TLM : Quelle est la place de l’immunothérapie dans les cancers de l’œsophage ?

Pr Julien Taïeb : On associe l’immunothérapie à la chimiothérapie chez des patients dont les cellules tumorales ont des marqueurs spécifiques, identifiés par l’anatomopathologie : les PDL1. Ils indiquent qu’il existe, dans la tumeur, des acteurs immunitaires. On calcule un score, le CPS ou Combined Positive Score : lorsqu’il est supérieur à 10, on peut associer l’immunothérapie à la chimiothérapie. Ce traitement booste les cellules de l’immunité qui peuvent ainsi s’attaquer à la tumeur et améliore l’effet thérapeutique de la chimiothérapie. De nombreux malades aujourd’hui bénéficient de ce traitement. 80% sont diagnostiqués au stade métastatique et 60% d’entre eux environ sont éligibles à une immunothérapie.

 

TLM : L’immunothérapie améliore-t-elle la qualité et la quantité de vie des patients ?

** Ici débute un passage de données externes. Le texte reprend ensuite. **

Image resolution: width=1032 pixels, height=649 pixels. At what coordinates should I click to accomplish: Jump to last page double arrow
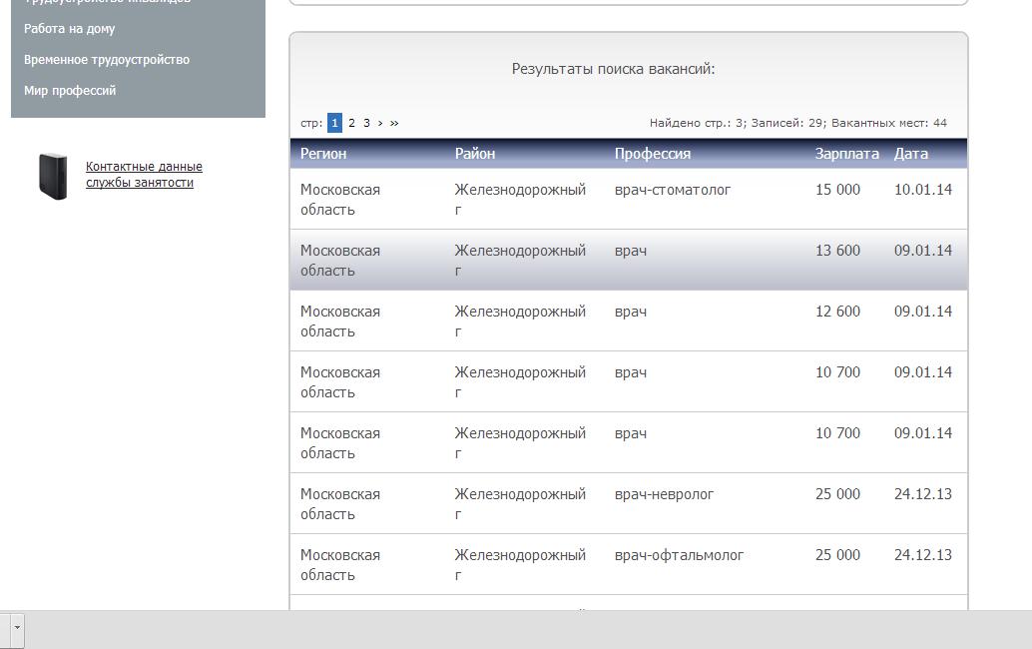(x=394, y=123)
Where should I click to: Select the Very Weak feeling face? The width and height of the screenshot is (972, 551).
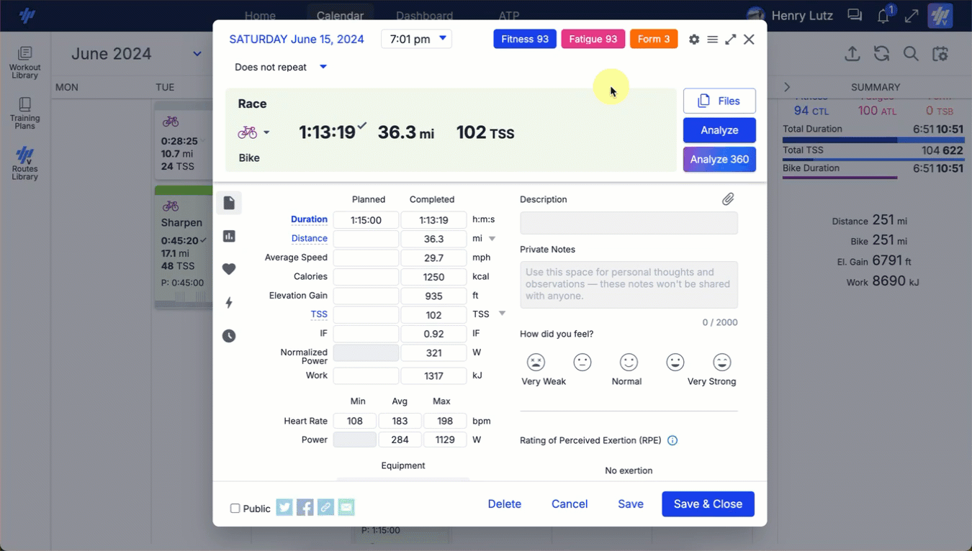click(x=536, y=363)
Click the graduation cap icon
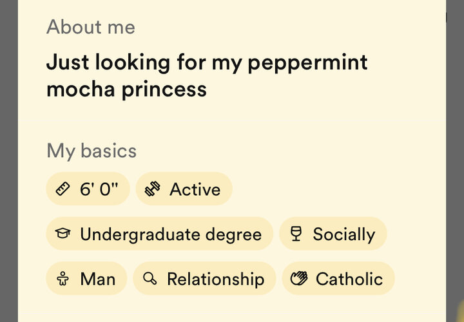 pyautogui.click(x=63, y=233)
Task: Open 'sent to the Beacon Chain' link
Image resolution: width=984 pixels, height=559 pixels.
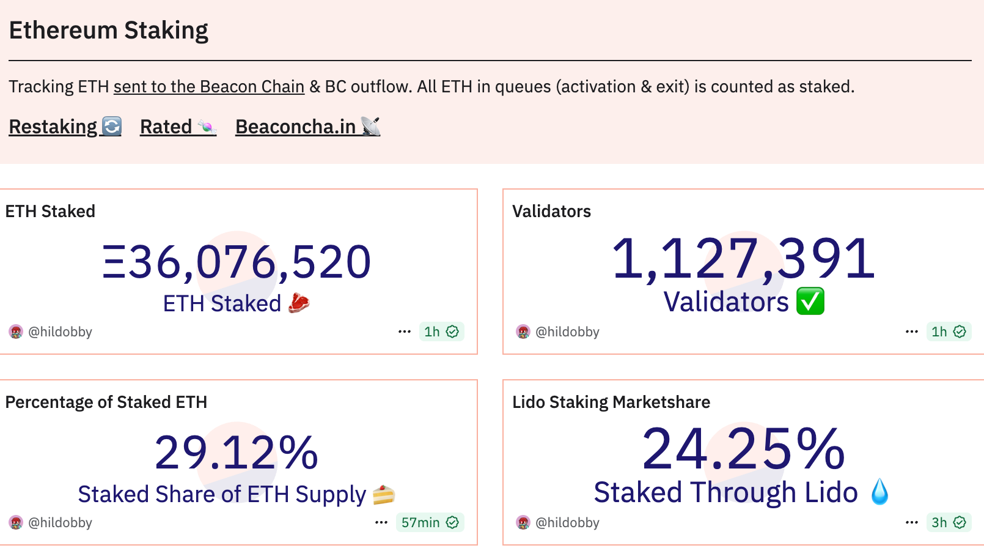Action: 209,87
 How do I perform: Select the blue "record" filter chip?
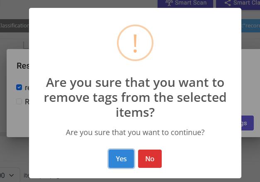tap(250, 26)
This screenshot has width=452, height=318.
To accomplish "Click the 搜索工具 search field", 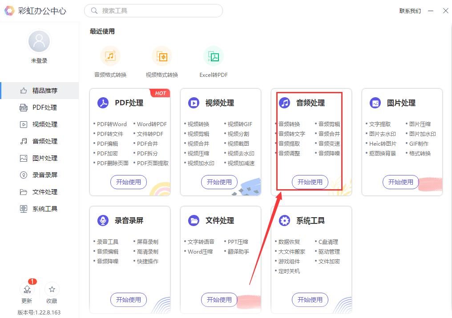I will click(153, 11).
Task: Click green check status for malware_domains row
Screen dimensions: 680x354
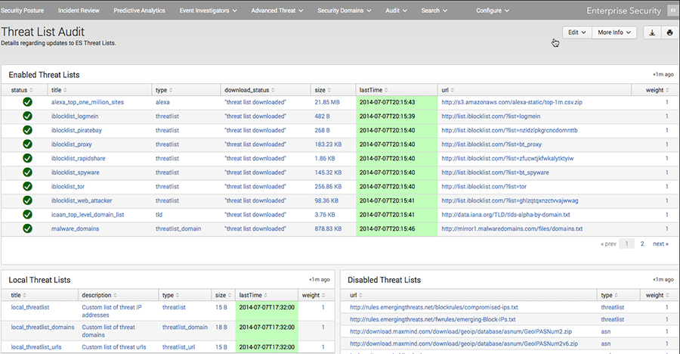Action: (27, 228)
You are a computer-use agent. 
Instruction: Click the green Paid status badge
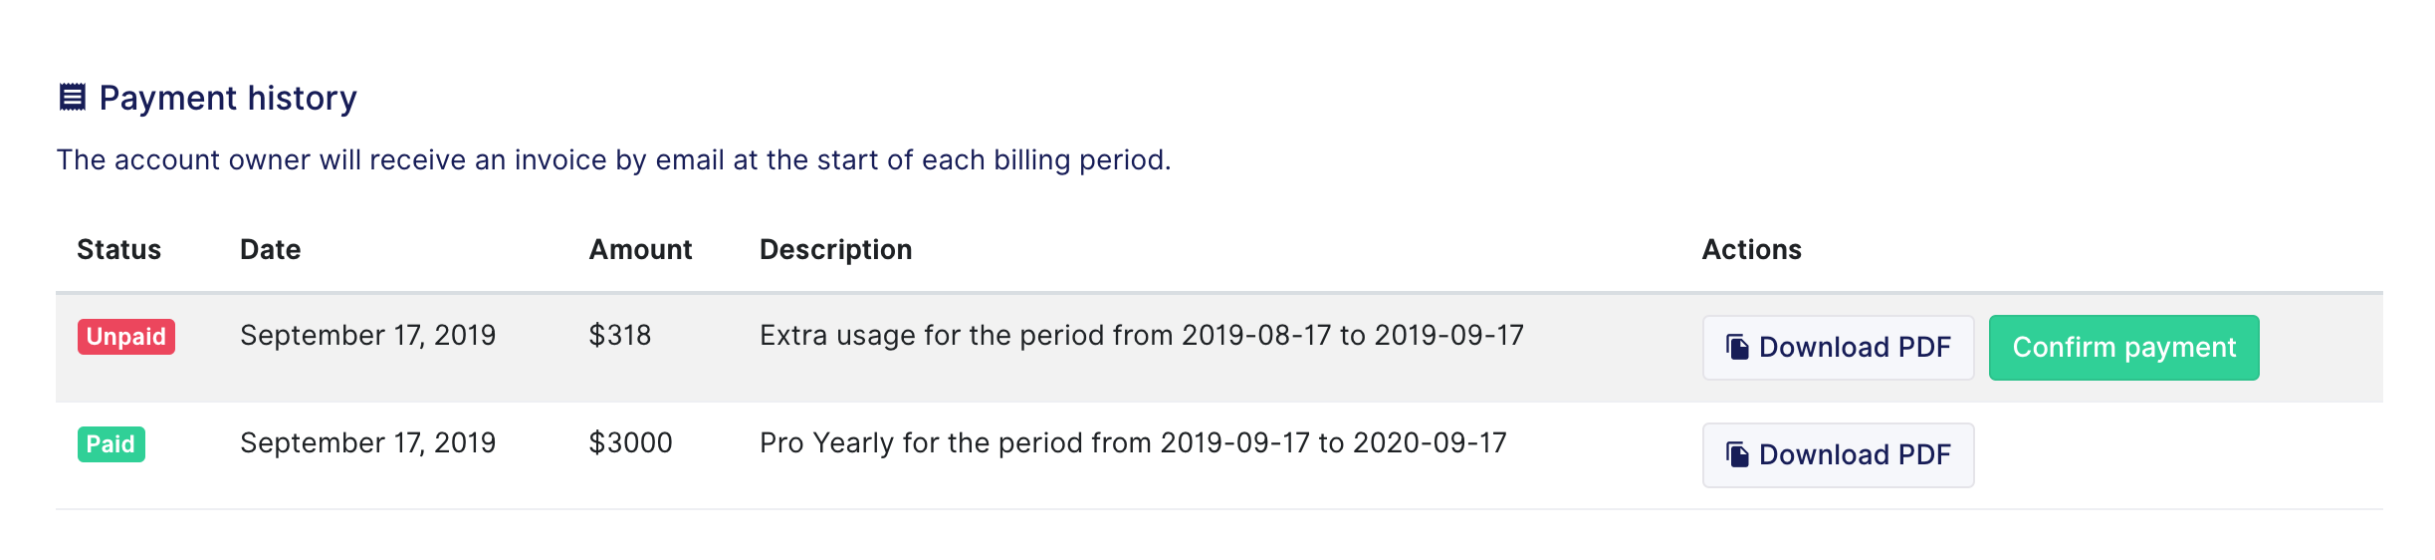(x=111, y=444)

Pr Julien Taïeb : L’immunothérapie est généralement bien tolérée mais elle est couplée à la chimiothérapie. On n’aggrave pas les effets secondaires de la chimio mais on peut rajouter des toxicités. Comme on stimule le système immunitaire, le risque est de favoriser une agression des organes sains, aboutissant à des maladies auto-immunes : ces effets sont sévères chez moins de 1 % des patients. Les études scientifiques montrent une amélioration de la survie globale. On gagne en médiane quatre mois d’espérance de vie : ce qui représente, pour ces cancers, 30 à 40 % d’espérance de vie en plus. Mais c’est une médiane et une partie des patients obtiennent un bénéfice beaucoup plus important, avec un gain de survie de 12 à 24 mois.

 

TLM : L’immunothérapie est-elle possible pour les stades localisés ?

Pr Julien Taïeb : Pour les stades localisés, on opère, après radio-chimiothérapie préopératoire. Une étude, publiée en 2021 dans le New England Journal of Medicine, a testé l’immunothérapie chez ces patients opérés : un groupe placebo et un groupe immunothérapie pendant six mois. Les résultats sont éloquents. Dans le premier groupe, 30% des patients ne rechutent pas à long terme et semblent guéris contre 45% dans le groupe immunothérapie. Pour ceux qui rechutent, l’immunothérapie permet une survie sans récidive médiane de 22 mois, contre 11 mois avec le placebo. C’est la première fois, avec un recul de deux ans et demi, qu’on montre qu’un traitement est efficace pour le cancer de l’œsophage en postopératoire.

Et, de plus, très bien toléré.

 

TLM : Quelle est la place du médecin généraliste dans la prévention, le dépistage et le traitement de ce cancer ?

Pr Julien Taïeb : D’abord la prévention : il doit insister sur l’hygiène alimentaire pour éviter les facteurs de risque de reflux comme les sodas et la junk food. Et faire attention aux signes d’alerte, surtout chez les plus de 50 ans qui ont du mal à déglutir : c’est une indication pour une fibroscopie sans tarder.

Enfin le généraliste est autorisé à porter un message d’espoir : des progrès très importants ont été réalisés ces dernières années avec des guérisons plus fréquentes dans les formes localisées, et des rémissions plus fréquentes dans les formes avancées. L’avenir est prometteur avec des combinaisons d’immunothérapies ainsi que de nouvelles immunothérapies, actuellement testées.